The key to this lies in the fact that each individual follows a small set of rules related to its local environment. These rules help these social insects or animals solve complex problems as a group, a feat they cannot achieve individually. Let’s look at a classic example to help demonstrate this principle.
Ants go out in search of food, exploring their surroundings in no fixed manner. And as they scout the near-by areas, they leave behind pheromones. Once an ant finds food, it follows it pheromone trail back to its nest. As it goes back and forth to collect food, the pheromone trail gets stronger, while the rest of the ants follow this trail to collect food and leave it back at the nest.
Though other ants also find paths to the food source, they eventually switch to following the strongest trail. This way, all the ants end up going in a straight line that is also the shortest path to the food source. As ants stumble upon other trails, the shortest path gets reinforced while the longer ones slowly disappear.
A typical swarm intelligence system has a few common characteristics.
It has been noted that in social animals there are no leaders. Every individual in the group works for the benefit and welfare of the group. With no leaders, there is no need for permissions. And each individual works based on the information received from the closest individual in proximity or collectively.
It isn’t a surprise then that these individuals do have knowledge of the bigger plan. For example, there are two kinds of information are gets shared among bees. They are information about food and threat. When bees find a good source of nectar, they perform a waggle dance and signal to others the newly found source of nectar. Similarly, when looking for a new place to relocate the hive, the bees perform a different waggle dance to signal the newfound place to the other bees. Even information of threat is communicated in a similar way as a group.
As mentioned earlier, since there are no leaders, individuals of a social group do not require to take permissions or orders from anyone. This means, there is no hierarchy in the group. Every individual does what they are required to do in an organized manner. There is a clear understanding of what each individual is required to do within each context.
One of the key reasons for the absence of hierarchy in such social groups is the need for speed and agility. And this is crucial for the survival of the group.
These characteristics enable us to design artificial swarm intelligence systems that are error-free and scalable.
These systems are capable of maintaining their core functions though the size is increased.
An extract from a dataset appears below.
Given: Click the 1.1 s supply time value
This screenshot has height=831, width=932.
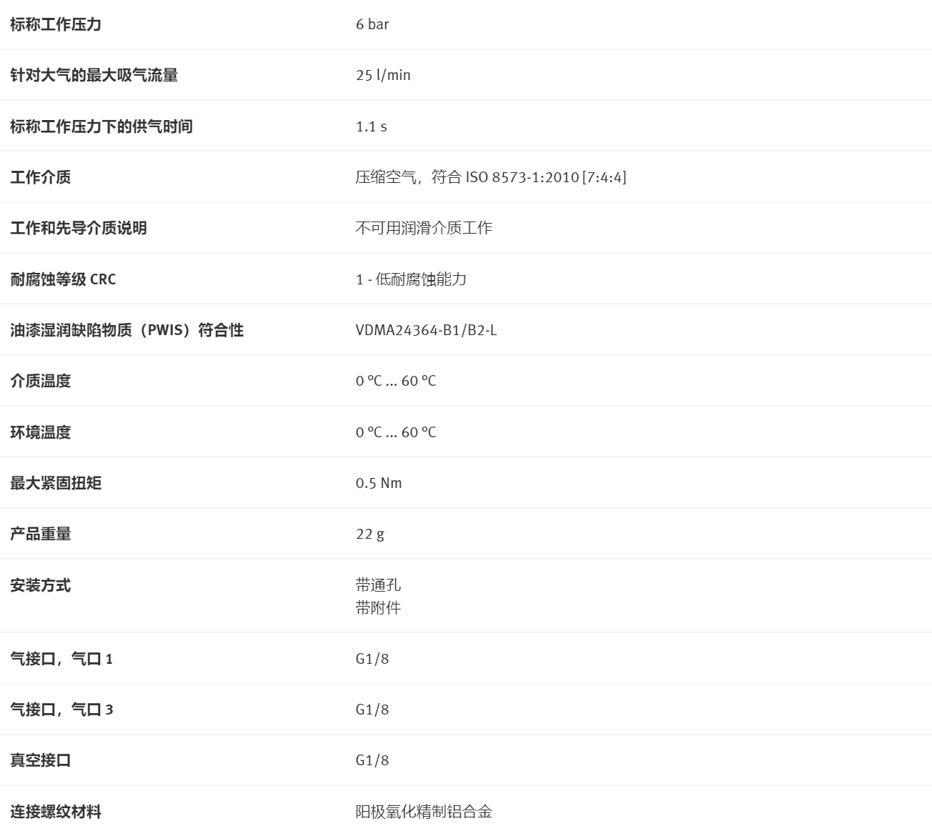Looking at the screenshot, I should (371, 126).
The interactions between the individual parts of the system do not have to be redefined. As a rule, since the interactions of the individuals are limited to that of their neighboring individuals, the overall number of interactions does not grow even if the size of the swarm increases. What this essentially means for the artificial swarm system is that the performance of the system can be increased without having to reprogram the entire system.
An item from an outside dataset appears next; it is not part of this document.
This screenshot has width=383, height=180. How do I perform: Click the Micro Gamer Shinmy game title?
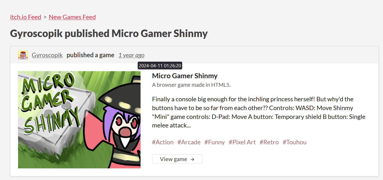tap(185, 76)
Since individuals in a swarm are required to perform different actions in different places, this kind of intelligence helps us build systems where parallel actions can be run. This feature in an artificial system enables flexibility and self-organizing. This way different aspects of a complex task can be taken care of simultaneously.
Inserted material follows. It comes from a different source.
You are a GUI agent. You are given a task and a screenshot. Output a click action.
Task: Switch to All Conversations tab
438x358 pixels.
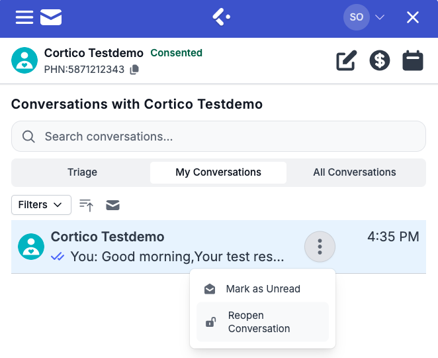coord(355,172)
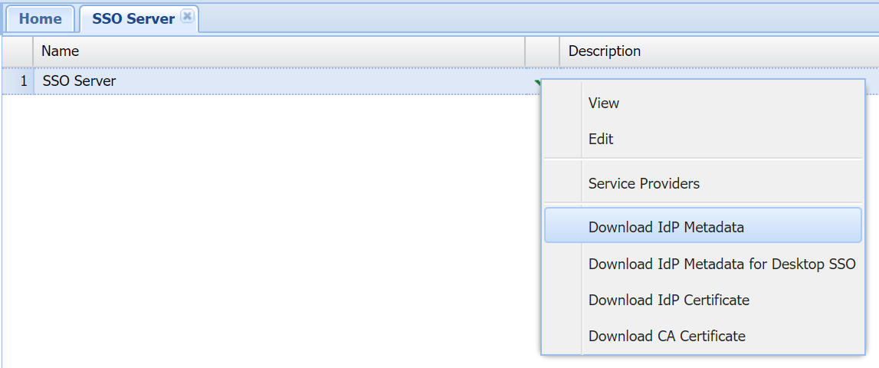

Being error-free is an inherent aspect of swarm intelligence. This is attributed to the decentralizing nature of control that these groups exhibit. Since individuals in a swarm can be interchanged swiftly and since there is no leader or hierarchy, a flawed individual can be quickly replaced by another individual. This way the overall functioning of the swarm remains intact and unaffected.
By studying the behavior of social insects and animals, several companies have implemented these patterns to derive optimal results from their business. Some of the noteworthy mentions of companies that turned to artificial swarm intelligence include Southwest Airlines, Unilever, McGraw-Hill, Capital One etc. Such companies have developed effective ways to organize and schedule factory equipment, divide tasks efficiently among their employees and workers, organize people, and even come up with strategies for their business development.
Some of the ways in which you can use artificial swarm intelligence include
Artificial swarm intelligence platform or software has been successfully used across industries. The possibilities are limitless, and its future implementation is only limited by our own imagination. Brainalyzed is an artificial swarm intelligence software that is enabling companies in the Finance industry to build better and risk-free businesses. If you’d like to talk about what we’re building, let us know in the comments below.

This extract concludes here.